This year’s International Women’s Day is steeped in more relevance than ever. In the UK, we recently celebrated the 100-year anniversary of women getting the vote. And amid celebrating those courageous women sacrificing everything to ensure that we have a right to be heard, the Time’s up #MeToo campaign seems to be gaining momentum like never before. Once more there is a tension in the air and we sit in the midst of a major cultural change towards absolute gender equality.
As we fight to create history again, I have been taking a look at those women that have paved the way for us, as the Camino Women explore their historical idols.
Emily Wilding Davison died 4 days after sustaining serious injuries whilst campaigning for our right to vote (and the last general election was actually on the anniversary of her death – which made it even more important for me to try get as many ladies to vote as possible!).
She is inspirational to me because she taught me, and many other girls, that we should never settle for what we are given by others (in this case obviously the men who made the decisions) but to go out there and fight for what is rightfully ours. #DontGiveUpTheFight – teaches girls to be strong and stand up for ourselves. Also, of course, she was willing to die to give all of us women a valuable right (to vote) that we take for granted today.
My inspirational woman is Queen Nefertiti.
Not just a beautiful Queen, she is the historic representation of female beauty. Nefertiti means “the beautiful woman has come” according to the 14th century rumours. Together with her husband Pharaoh Akhenaten, she created a new religion which displaced Egypt’s chief God Amon in favour of Ahten. Her presence and power made the couple a formidable force in Egypt. Nefertiti has been depicted as being more powerful than other Queen to rule in Egypt. Sometimes she was pictured with a crown similar to Pharaohs, to represent that her power wasn’t determined by her gender. She is an iconic symbol embodying female power and beauty. Despite her reign being very controlling and criticised as only being beautiful on the outside, she is a true symbol of power, and independence.
What is so striking about Nefertiti’s life and work, is that even though her likeness (derived from Thutmoses’s bust of her) is one of the best known and most frequently reproduced in the world and she lived at a time when Egypt was the most cultured and most powerful nations on Earth; remarkably little is known about her.
Boadicea was the Queen of a British Celtic tribe that had been allowed to self-rule after the Roman invasion. Upon the death of the King, the Romans withdrew the Celtic’s right to rule themselves. They also kidnapped and flogged Boadicea and her daughters (and much worse). In 61 AD Boadicea rallied her tribes, “win the battle or perish: that is what I, a woman will do; you men can live on in slavery if that’s what you want.” She, her daughters and her warriors rebelled; defeating the Roman Ninth Legion and destroying the capital city (Colchester at that point) along with London and St Albans. She eventually met with a fairly sticky end, but not without first being a complete badass and taking a few Romans down with her.
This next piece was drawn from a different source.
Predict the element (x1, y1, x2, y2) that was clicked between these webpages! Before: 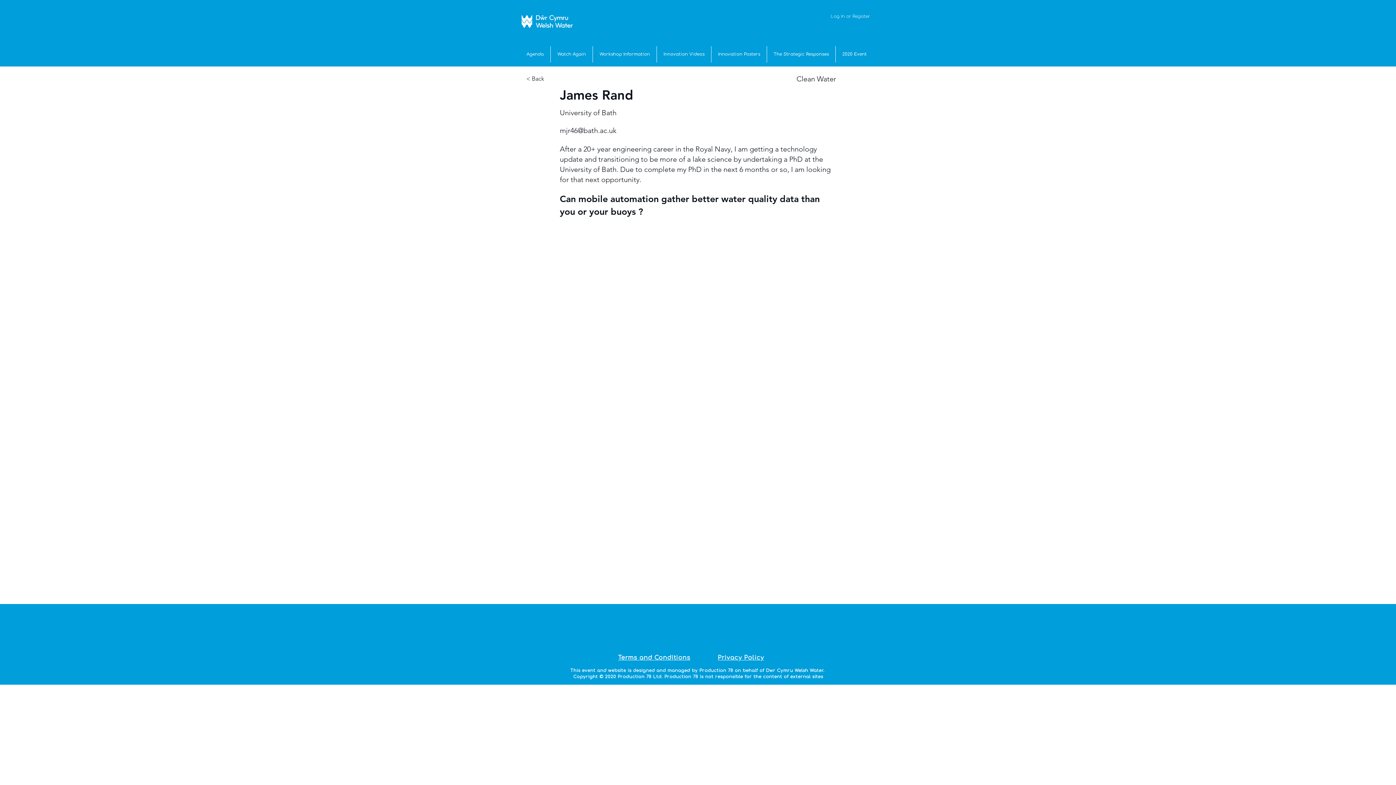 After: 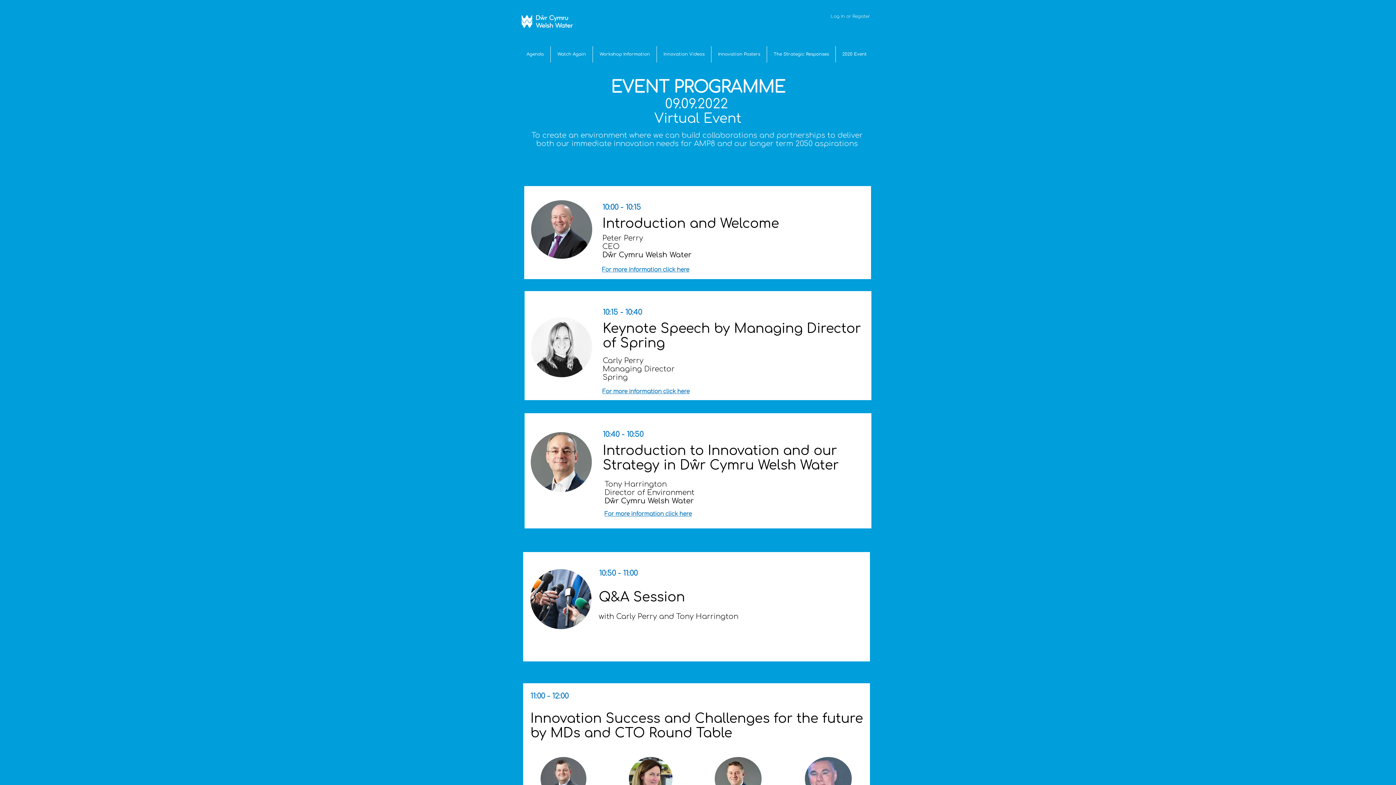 Action: label: Agenda bbox: (520, 46, 550, 62)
Boadicea inspires me because she’s the Xena Warrior Princess of British history, she was unwaveringly brave, and she inspired others to brave too. Plus, that girl could wield an axe.
Though popularised through the (GREAT) TV show ‘Vikings’, Lagertha was much more than Ragnor Lodbrok’s shieldmaiden wife. Described as a ‘skilled Amazon, who…had the courage of a man and fought in front among the bravest with her hair loose over her shoulders’, she was revered for her innovative battle strategies, saving the day on multiple occasions. Unlike many heroines, Lagertha was fortunately not betrayed by her heart, instead after quarrelling with her second husband, she saw to the end of him with a concealed spearhead and is reported to have ‘usurped the whole of his name and sovereignty; for this most presumptuous dame thought it pleasanter to rule without her husband than to share the throne with him.’
In a time, where the Church was spreading systematic oppression of women, Lagertha represents a woman who was not only admired for her strength and courage but her pragmatically ambitious mind…
So there you have it, as we take this day to celebrate women across the world and throughout history, we honour those badass females who came before us!
P.S This article is dedicated to Molly's goldfish, Boadicea, who in a tragic irony, passed away on the eve of International Women's Day.